■ **Task**
Copy each line of the entries that includes the word "agent".

■ **Provided material**

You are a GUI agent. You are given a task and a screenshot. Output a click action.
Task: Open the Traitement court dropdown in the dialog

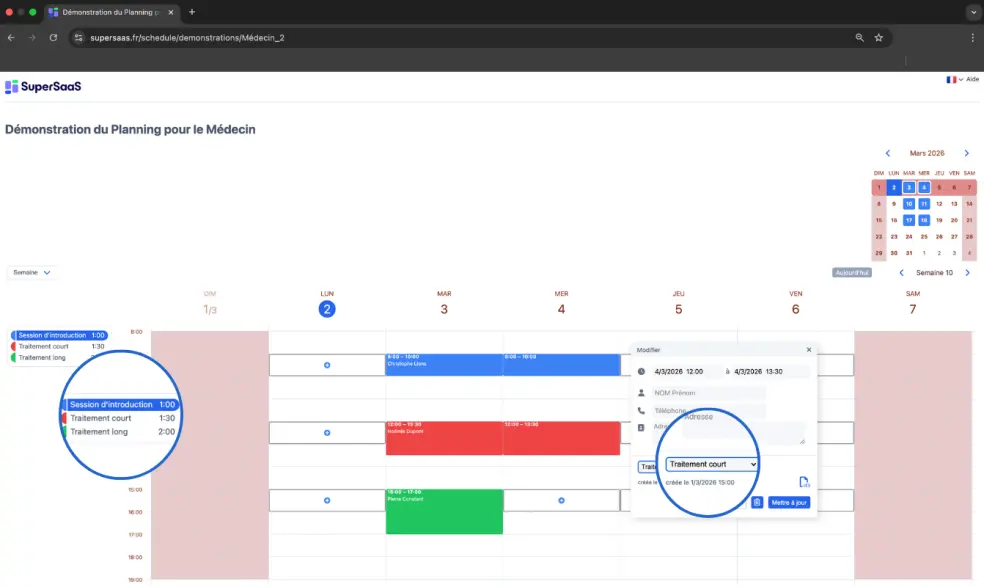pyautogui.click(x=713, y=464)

==

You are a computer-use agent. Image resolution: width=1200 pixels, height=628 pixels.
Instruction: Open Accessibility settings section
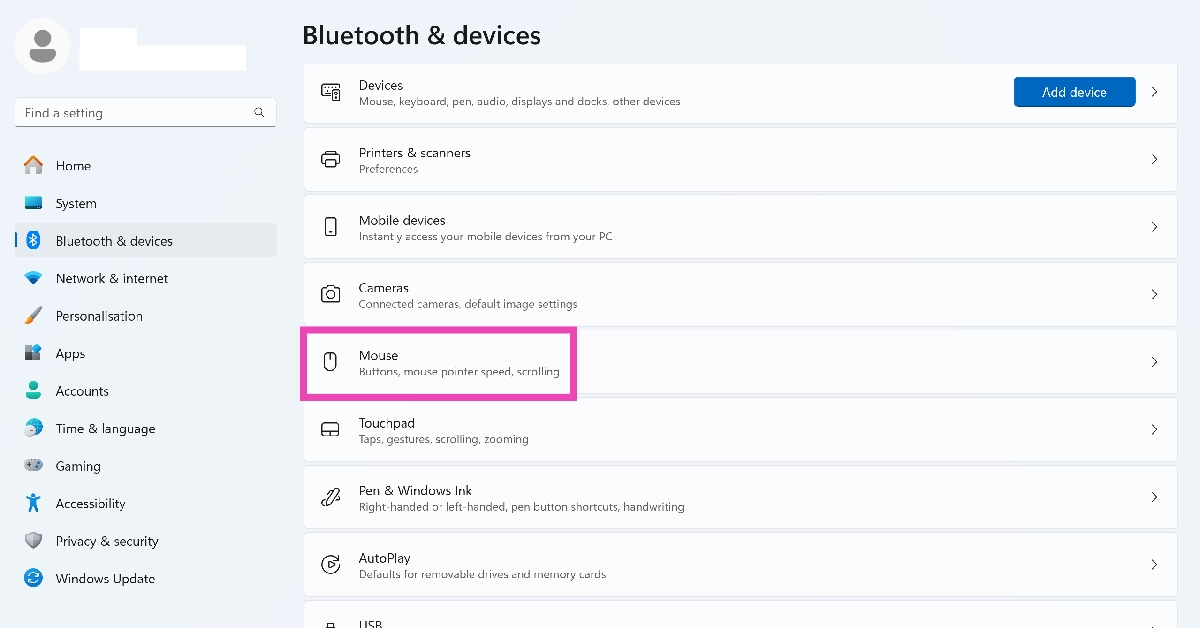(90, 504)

■ **Worked solution**
You are a GUI agent. You are given a task and a screenshot. Output a click action.
You are a computer-use agent. Image resolution: width=1200 pixels, height=628 pixels.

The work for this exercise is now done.